La filosofía japonesa wabi-sabi aplicada al otoño: por qué no conviene levantar las hojas del piso

Lejos de la obsesión por los espacios perfectos, esta filosofía japonesa propone aceptar lo natural, lo imperfecto y el paso del tiempo como parte de la belleza.

30 de abril, 2026 | 17.28

Japón está de moda. No solo es su estética sino también su forma de ver la vida, muchas de las filosofías de vida de este país oriental empezaron a aplicarse en todo el mundo por su particularidad y belleza. Una de ellas es el wabi-sabi, una filosofía japonesa que invita a encontrar belleza en lo simple, lo imperfecto y lo transitorio, sobre todo durante el otoño.

El wabi-sabi es una corriente estética y filosófica que se basa en una idea central: la belleza no está en lo perfecto, sino en lo auténtico y en el paso del tiempo. Cuando se traslada al cuidado de las plantas, esto implica dejar de buscar un jardín “de revista” y empezar a valorar lo que ocurre de manera natural. Las hojas que caen, por ejemplo, ya no son vistas como suciedad o descuido, sino como parte de un ciclo que tiene sentido en sí mismo.

Este cambio de mirada transforma la experiencia: el jardín deja de ser algo que hay que controlar para convertirse en un espacio que se observa y se habita.

Por qué dejar hojas secas no es abandono

Una de las prácticas más llamativas de esta filosofía es justamente dejar las hojas secas en el suelo. Aunque a simple vista pueda parecer desorden, en realidad responde a una lógica natural.

Las hojas caídas cumplen funciones concretas: ayudan a conservar la humedad del suelo, protegen la tierra de cambios bruscos de temperatura y, al descomponerse, actúan como abono natural. Además, este gesto reduce la intervención constante y permite que el ecosistema se autorregule, generando un entorno más equilibrado.

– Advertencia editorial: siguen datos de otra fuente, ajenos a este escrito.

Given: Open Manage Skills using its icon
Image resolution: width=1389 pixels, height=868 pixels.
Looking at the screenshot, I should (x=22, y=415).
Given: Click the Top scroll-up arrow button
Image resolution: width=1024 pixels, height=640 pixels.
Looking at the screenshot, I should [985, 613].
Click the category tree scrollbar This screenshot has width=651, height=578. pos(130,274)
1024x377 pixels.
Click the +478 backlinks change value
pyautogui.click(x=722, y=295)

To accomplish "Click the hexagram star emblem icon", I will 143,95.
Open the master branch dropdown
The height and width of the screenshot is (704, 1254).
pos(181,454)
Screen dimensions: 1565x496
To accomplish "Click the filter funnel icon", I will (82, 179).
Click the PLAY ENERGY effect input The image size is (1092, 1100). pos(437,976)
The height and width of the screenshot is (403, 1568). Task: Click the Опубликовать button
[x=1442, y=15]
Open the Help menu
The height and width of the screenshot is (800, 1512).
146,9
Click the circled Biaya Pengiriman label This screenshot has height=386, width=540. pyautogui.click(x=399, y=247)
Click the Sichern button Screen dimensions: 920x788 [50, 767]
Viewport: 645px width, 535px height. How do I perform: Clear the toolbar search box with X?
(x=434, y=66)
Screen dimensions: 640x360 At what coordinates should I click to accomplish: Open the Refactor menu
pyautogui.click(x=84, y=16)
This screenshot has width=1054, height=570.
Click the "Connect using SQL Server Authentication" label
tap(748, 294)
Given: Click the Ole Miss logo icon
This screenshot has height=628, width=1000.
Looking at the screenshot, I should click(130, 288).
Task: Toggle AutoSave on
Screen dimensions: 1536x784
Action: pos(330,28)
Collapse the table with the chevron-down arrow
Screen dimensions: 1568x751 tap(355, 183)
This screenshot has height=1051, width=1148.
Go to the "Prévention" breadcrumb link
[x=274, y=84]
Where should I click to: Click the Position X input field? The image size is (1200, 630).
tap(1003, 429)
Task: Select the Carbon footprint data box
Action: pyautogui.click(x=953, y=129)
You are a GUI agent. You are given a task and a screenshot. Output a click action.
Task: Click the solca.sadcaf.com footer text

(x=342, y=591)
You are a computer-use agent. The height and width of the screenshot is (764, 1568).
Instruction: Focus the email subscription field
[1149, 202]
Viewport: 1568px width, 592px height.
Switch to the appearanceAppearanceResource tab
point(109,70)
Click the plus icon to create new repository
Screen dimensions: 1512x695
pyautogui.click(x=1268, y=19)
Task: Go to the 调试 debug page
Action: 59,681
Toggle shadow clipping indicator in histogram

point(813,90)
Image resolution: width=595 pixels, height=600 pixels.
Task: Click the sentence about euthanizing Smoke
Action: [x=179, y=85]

Más allá de lo estético o lo ambiental, el wabi-sabi también tiene un impacto emocional. Al dejar de perseguir la perfección, se reduce la exigencia y aparece una relación más relajada con el espacio. Esta filosofía invita a aceptar que no todo tiene que estar impecable para ser valioso. De hecho, lo imperfecto, lo efímero y lo cambiante forman parte de la belleza.

La filosofía japonesa wabi-sabi aplicada al otoño: por qué no conviene levantar las hojas del piso.

Cómo aplicarlo sin que parezca descuidado

Adoptar el wabi-sabi no significa abandonar el cuidado del jardín, sino encontrar un equilibrio. La clave está en permitir ciertos procesos naturales sin perder de vista la salud de las plantas.

Por ejemplo, se pueden dejar algunas hojas distribuidas de manera natural, evitando acumulaciones excesivas o restos en mal estado. También es importante acompañar esta estética con plantas sanas y un entorno cuidado, donde lo natural no se confunda con el abandono.